Components and Functionality
Breadboard
Arduino UNO
LEDs: These provide visual feedback based on button presses.
Buttons: Each button is associated with a specific LED. Pressing a button activates the corresponding LED and triggers a sound.
Potentiometer: controls the pitch of the sound produced by the buzzer.
Buzzer: generates sound based on the button press and the potentiometer’s readings.
330-ohm resistors (3)
10k ohm resistors (3)
Video
Code
const int redLED = 6; const int greenLED = 5; const int yellowLED = 7; const int redButton = 12; const int greenButton = 11; const int yellowButton = 13; const int potPin = A2; const int buzzerPin = 3; void setup() { pinMode(redLED, OUTPUT); pinMode(greenLED, OUTPUT); pinMode(yellowLED, OUTPUT); pinMode(redButton, INPUT_PULLUP); pinMode(greenButton, INPUT_PULLUP); pinMode(yellowButton, INPUT_PULLUP); // Initialize Serial for debugging Serial.begin(9600); } void loop() { // Read potentiometer value int potValue = analogRead(potPin); // Map potentiometer value to a frequency range (e.g., 100 Hz to 2000 Hz) int frequency = map(potValue, 0, 1023, 100, 2000); // Check each button and activate the corresponding LED and buzzer if (digitalRead(redButton) == LOW) { digitalWrite(redLED, HIGH); tone(buzzerPin, frequency); // Play buzzer at mapped frequency delay(100); // delay } else { digitalWrite(redLED, LOW); } if (digitalRead(greenButton) == LOW) { digitalWrite(greenLED, HIGH); tone(buzzerPin, frequency + 100); // Slightly higher pitch for green button delay(100); // Debounce delay } else { digitalWrite(greenLED, LOW); } if (digitalRead(yellowButton) == LOW) { digitalWrite(yellowLED, HIGH); tone(buzzerPin, frequency + 200); // Even higher pitch for yellow button delay(100); // Debounce delay } else { digitalWrite(yellowLED, LOW); } delay(10); }
Reflections
Seeing the LEDs light up and hearing the buzzer’s pitch change in response to my actions was incredibly satisfying. It’s amazing how these simple components, combined with code, can create such an engaging experience.

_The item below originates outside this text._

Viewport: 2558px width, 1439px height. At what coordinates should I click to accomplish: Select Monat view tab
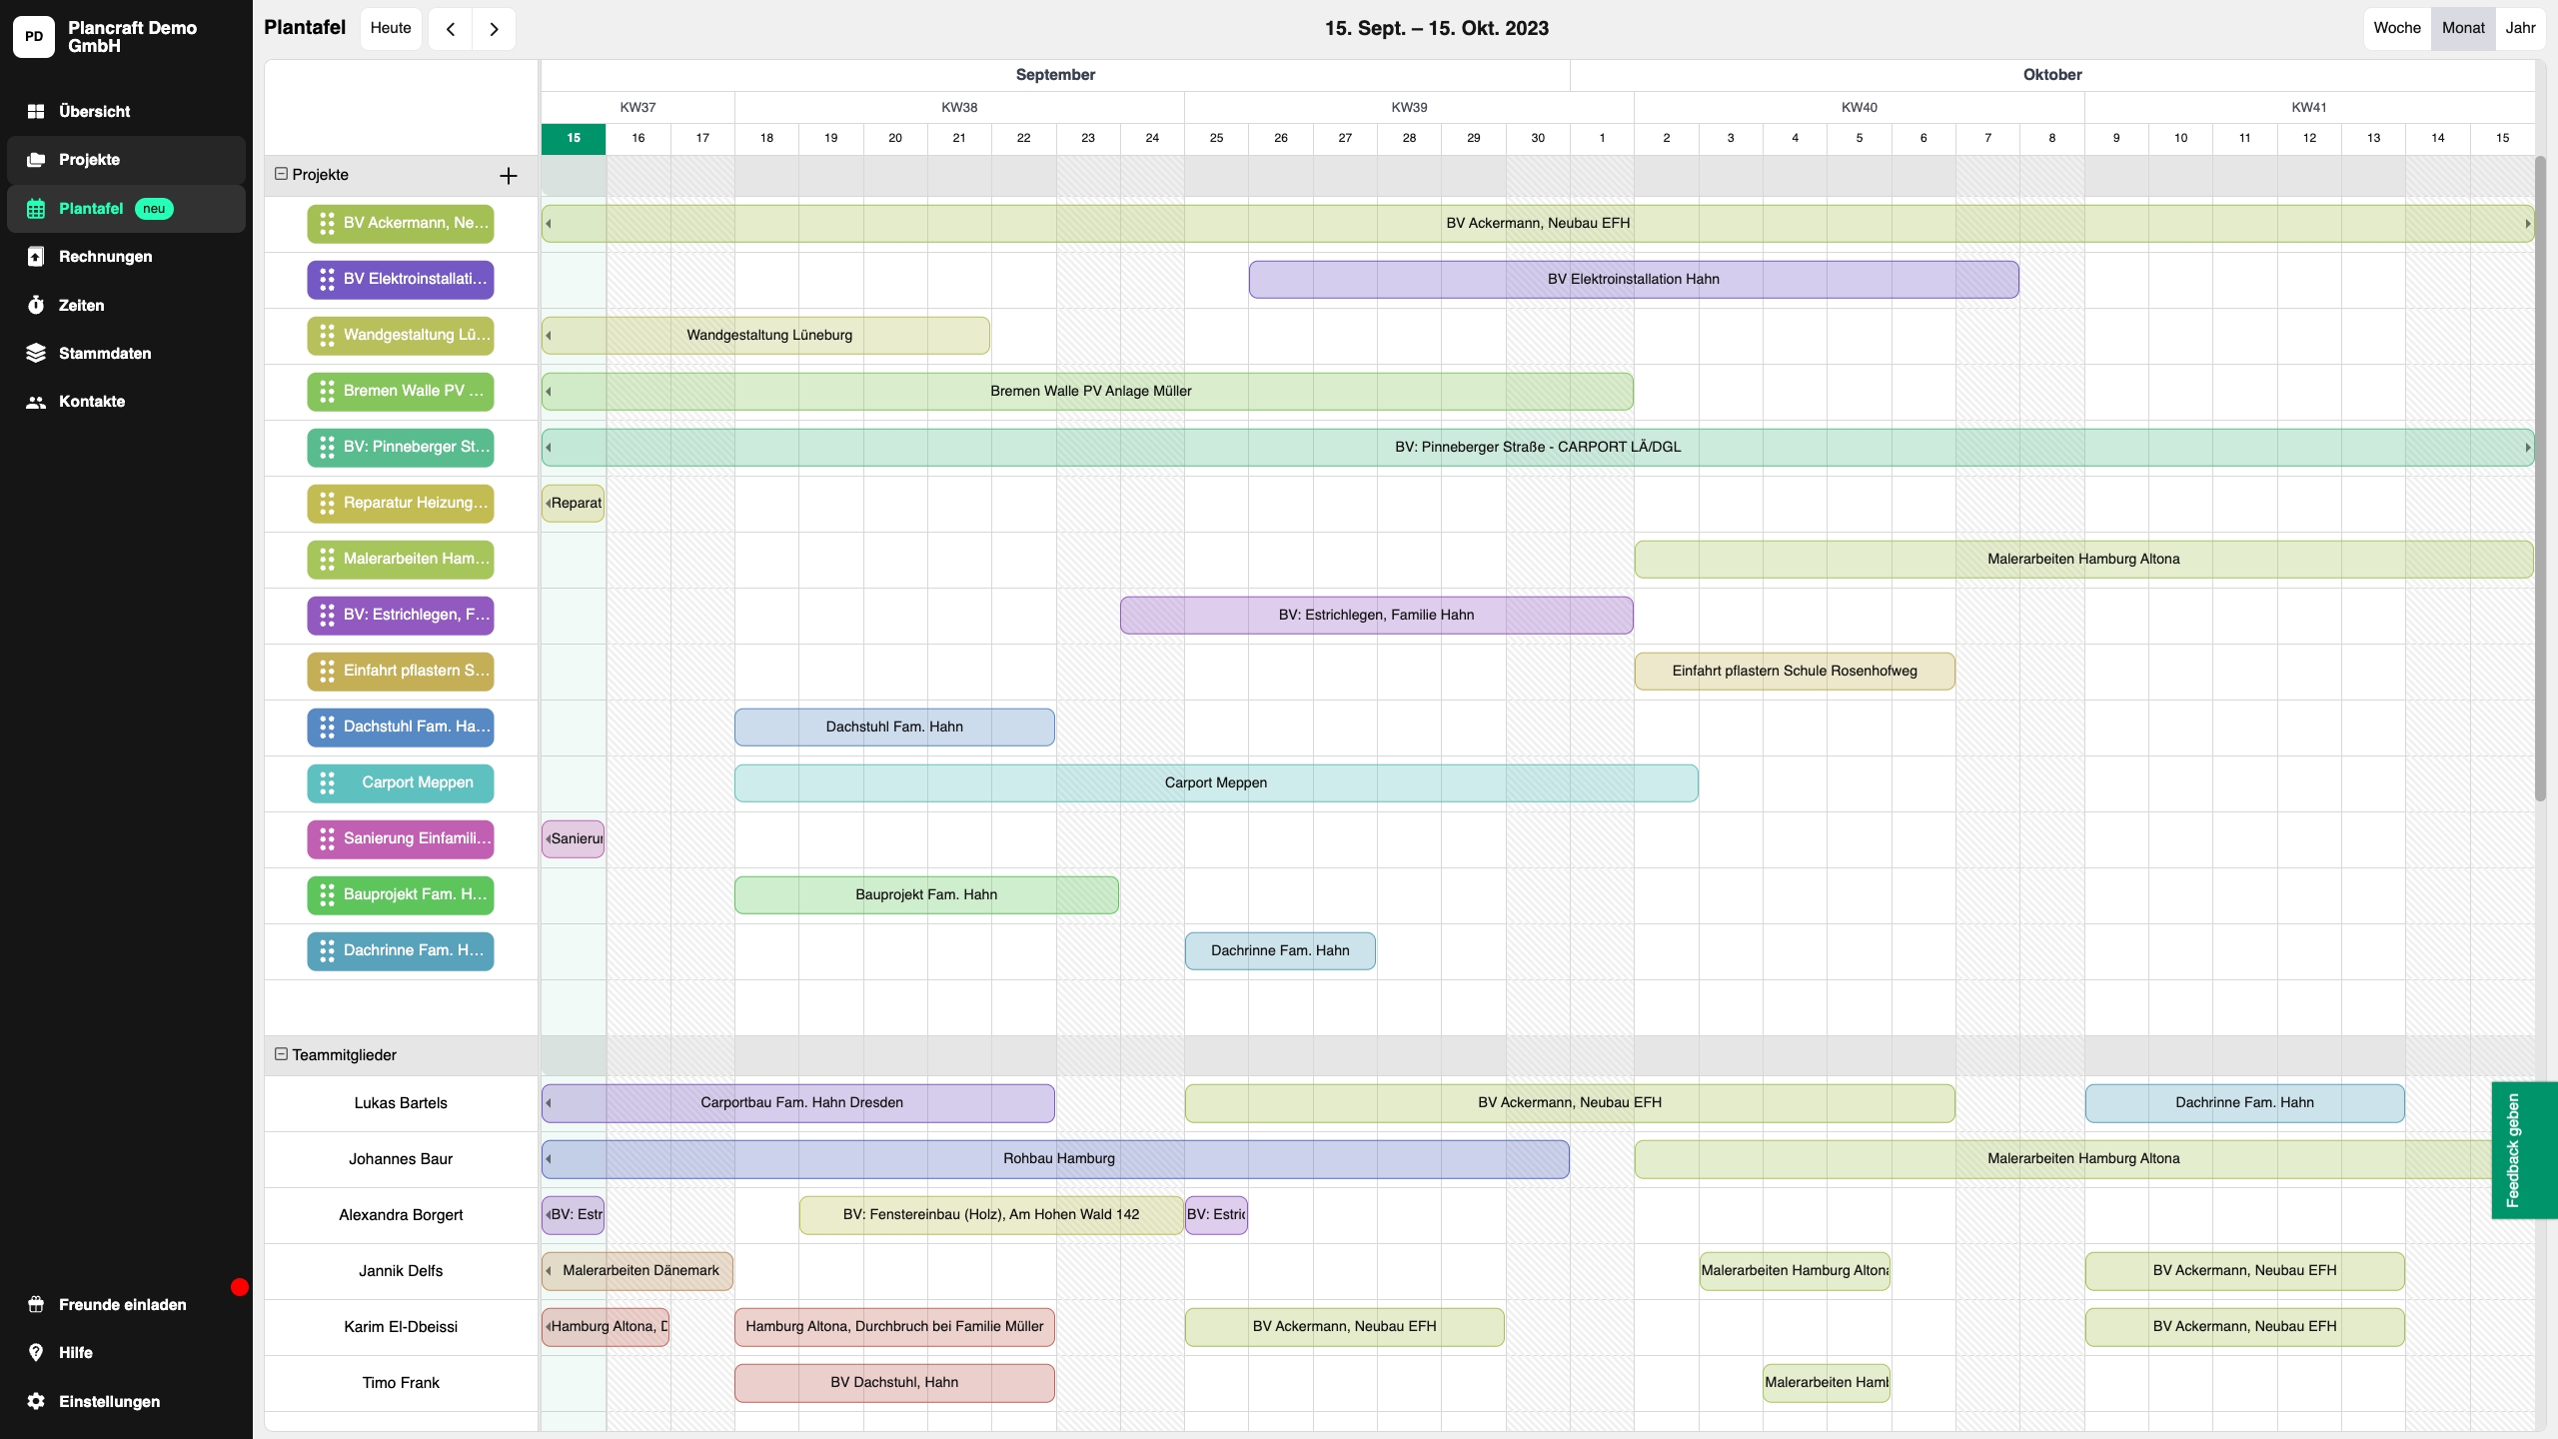[2463, 28]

I particularly enjoyed the challenge of mapping the potentiometer’s value to the buzzer’s frequency. Finding the proper range to create pleasing sounds and ensuring smooth transitions between pitches was a fun puzzle.
Challenges
– Debouncing: Ensuring buttons register single presses can be tricky. The current code uses simple delays, but more robust debouncing techniques could be implemented.
– Sound Complexity: The buzzer produces simple tones. Exploring libraries like Mozzi could enable more complex and engaging soundscapes.
Potential Enhancements
Light patterns: Explore blinking or fading LEDs for more dynamic visuals.
Multiple tones/melodies: Utilize libraries to create richer audio experiences.
Interactive games: Design games based on button presses and timing.
LCD display: Incorporate a display to show instructions or scores.